Source records

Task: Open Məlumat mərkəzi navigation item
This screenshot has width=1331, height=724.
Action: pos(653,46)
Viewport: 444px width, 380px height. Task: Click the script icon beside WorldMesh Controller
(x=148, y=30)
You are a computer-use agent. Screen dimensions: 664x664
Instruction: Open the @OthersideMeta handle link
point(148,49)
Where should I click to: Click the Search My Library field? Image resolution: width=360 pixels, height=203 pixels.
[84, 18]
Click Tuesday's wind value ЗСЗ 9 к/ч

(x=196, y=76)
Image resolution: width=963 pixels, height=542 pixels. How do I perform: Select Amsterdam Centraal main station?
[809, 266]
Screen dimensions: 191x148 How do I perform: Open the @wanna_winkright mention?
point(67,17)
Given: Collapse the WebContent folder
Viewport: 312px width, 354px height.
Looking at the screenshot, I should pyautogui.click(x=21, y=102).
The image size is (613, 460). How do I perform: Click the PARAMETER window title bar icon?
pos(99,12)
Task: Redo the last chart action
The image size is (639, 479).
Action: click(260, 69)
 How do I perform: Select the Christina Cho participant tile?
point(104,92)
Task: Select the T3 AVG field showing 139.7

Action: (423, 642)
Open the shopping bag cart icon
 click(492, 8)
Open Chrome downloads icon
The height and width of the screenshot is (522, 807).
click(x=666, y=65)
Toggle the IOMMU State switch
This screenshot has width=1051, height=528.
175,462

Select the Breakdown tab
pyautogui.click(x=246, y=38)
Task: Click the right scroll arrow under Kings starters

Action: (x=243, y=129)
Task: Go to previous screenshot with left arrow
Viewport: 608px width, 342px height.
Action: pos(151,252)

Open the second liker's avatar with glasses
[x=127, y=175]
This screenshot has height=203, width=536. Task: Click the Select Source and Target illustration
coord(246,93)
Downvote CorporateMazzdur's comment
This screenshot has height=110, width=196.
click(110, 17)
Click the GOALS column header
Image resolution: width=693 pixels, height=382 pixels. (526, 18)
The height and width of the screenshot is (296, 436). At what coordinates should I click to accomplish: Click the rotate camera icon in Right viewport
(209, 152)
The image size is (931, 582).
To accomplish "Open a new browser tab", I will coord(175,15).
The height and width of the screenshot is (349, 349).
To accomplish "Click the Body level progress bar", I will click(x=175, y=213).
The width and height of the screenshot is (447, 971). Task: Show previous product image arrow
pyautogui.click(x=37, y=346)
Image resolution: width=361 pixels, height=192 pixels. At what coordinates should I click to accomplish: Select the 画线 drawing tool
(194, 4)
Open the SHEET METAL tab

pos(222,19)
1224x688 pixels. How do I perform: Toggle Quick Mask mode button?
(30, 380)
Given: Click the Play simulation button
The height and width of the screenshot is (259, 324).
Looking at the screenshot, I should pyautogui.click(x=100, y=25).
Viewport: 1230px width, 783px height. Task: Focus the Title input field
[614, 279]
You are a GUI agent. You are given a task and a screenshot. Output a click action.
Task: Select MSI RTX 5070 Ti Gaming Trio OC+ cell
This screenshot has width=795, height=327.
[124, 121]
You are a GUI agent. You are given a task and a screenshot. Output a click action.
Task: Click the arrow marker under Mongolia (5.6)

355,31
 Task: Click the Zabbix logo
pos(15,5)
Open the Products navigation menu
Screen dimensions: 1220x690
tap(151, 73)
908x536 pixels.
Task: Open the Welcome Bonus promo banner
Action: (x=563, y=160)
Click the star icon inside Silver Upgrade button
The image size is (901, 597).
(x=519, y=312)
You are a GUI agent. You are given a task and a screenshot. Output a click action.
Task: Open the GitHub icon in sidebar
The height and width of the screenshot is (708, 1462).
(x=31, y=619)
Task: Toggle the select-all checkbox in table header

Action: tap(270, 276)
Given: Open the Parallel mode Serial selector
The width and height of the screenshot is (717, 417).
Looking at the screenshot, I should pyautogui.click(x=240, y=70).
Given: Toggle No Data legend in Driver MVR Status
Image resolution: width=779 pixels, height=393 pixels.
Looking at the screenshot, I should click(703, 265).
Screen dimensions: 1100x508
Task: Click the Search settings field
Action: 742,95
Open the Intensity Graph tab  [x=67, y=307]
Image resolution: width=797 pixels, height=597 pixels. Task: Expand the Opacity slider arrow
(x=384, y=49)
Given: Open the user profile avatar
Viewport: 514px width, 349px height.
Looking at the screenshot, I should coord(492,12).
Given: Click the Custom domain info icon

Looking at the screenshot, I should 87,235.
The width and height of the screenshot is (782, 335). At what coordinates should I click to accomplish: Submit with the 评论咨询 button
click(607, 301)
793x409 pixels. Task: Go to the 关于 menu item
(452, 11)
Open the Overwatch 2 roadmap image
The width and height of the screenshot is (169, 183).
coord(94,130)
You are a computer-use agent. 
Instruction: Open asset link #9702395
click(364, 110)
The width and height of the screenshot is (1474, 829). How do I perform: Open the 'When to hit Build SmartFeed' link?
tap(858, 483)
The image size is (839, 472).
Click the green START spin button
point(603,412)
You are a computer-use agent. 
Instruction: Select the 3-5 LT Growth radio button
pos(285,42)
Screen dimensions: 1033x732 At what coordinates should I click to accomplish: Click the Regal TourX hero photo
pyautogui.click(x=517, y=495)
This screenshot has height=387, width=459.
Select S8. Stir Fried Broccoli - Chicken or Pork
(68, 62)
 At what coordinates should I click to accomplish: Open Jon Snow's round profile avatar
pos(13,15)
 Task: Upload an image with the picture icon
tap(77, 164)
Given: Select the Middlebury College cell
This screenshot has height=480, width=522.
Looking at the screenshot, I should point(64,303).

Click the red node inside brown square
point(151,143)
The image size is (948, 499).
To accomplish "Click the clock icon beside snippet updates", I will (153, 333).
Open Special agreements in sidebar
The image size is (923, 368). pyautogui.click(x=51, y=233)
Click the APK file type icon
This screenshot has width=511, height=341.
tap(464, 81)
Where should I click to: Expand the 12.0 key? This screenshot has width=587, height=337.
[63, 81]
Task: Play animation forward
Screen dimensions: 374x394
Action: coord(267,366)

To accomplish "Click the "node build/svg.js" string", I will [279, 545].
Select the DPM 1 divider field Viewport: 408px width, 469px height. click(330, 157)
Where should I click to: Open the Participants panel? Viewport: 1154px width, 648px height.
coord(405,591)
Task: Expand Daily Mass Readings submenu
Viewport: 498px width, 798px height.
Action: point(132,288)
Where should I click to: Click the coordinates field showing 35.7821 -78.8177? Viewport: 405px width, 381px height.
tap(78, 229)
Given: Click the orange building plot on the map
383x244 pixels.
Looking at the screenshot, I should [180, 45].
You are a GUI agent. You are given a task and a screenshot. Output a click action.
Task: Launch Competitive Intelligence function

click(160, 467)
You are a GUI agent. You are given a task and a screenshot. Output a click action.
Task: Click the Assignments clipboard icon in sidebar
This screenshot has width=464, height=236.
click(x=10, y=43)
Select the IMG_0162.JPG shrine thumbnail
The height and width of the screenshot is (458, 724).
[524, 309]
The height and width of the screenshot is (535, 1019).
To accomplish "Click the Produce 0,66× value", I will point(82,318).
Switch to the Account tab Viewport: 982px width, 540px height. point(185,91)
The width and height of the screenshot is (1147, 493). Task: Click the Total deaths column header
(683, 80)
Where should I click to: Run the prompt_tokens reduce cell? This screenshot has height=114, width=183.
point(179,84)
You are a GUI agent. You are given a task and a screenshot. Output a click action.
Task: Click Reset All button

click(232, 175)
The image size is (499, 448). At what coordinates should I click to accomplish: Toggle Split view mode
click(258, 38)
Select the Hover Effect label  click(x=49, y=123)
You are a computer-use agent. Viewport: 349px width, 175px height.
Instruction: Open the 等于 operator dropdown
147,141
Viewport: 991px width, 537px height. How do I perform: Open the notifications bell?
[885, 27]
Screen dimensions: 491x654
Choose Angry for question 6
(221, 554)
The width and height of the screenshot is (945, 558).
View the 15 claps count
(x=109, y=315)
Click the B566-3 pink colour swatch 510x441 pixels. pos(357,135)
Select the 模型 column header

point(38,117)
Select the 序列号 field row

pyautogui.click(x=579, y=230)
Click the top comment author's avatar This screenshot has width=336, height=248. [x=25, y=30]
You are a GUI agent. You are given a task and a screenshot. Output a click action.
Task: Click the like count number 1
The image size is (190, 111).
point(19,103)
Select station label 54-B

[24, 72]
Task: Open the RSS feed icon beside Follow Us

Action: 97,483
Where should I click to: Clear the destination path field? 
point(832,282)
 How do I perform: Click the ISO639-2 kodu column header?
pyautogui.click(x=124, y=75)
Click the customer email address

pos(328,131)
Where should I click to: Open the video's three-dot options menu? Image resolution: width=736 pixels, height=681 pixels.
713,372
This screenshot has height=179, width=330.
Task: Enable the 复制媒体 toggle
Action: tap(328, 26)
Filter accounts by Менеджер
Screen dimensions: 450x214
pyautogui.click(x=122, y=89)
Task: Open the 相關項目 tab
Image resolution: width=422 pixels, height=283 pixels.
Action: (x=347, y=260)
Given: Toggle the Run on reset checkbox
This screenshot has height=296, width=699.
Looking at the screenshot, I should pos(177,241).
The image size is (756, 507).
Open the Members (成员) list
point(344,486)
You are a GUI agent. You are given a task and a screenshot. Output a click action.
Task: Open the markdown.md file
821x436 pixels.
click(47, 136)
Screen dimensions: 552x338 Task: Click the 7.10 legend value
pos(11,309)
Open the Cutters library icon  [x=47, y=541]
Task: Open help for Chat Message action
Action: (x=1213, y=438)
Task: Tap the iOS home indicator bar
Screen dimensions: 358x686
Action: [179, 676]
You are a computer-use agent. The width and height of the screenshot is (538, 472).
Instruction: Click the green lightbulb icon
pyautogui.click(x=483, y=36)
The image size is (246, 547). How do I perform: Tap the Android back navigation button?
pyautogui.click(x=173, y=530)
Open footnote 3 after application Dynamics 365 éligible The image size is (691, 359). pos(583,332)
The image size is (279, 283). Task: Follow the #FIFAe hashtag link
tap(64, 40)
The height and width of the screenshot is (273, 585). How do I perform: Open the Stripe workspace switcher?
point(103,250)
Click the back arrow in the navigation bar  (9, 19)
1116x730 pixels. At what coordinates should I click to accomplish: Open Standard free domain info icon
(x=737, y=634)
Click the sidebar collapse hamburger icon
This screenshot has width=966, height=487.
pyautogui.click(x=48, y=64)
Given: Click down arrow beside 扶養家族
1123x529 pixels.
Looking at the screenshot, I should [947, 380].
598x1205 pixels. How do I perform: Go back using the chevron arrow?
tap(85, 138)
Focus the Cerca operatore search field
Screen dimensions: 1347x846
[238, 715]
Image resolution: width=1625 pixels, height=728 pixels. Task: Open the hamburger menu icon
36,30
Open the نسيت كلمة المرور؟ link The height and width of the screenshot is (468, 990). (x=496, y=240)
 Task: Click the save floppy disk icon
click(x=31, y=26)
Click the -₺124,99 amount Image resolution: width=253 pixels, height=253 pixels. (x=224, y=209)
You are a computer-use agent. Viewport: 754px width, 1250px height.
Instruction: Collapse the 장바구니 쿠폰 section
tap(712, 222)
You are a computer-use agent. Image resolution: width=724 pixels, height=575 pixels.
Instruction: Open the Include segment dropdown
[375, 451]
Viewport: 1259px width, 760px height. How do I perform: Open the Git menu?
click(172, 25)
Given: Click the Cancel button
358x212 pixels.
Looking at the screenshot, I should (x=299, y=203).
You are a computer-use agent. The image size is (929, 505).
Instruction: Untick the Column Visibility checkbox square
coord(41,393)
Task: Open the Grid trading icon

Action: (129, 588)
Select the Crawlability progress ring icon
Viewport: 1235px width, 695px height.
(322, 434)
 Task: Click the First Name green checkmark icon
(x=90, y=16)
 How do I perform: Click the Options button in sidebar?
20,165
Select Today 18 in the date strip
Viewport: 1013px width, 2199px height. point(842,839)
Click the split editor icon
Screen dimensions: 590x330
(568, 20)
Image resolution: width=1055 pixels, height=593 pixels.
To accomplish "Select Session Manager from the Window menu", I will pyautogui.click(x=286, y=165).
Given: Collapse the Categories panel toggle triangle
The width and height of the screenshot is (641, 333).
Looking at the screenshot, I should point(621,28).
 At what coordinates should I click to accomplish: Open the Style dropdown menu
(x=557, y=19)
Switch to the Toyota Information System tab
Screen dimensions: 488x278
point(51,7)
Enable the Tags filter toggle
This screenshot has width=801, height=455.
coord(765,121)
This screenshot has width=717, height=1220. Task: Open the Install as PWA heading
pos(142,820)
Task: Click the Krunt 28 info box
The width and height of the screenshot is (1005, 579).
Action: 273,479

What you are asked to do | Where does the word "progress" appear in the records? Copy every line that holds it.

Exercise output |
To accomplish "Click the Body level progress bar", I will click(x=175, y=213).
Select the Crawlability progress ring icon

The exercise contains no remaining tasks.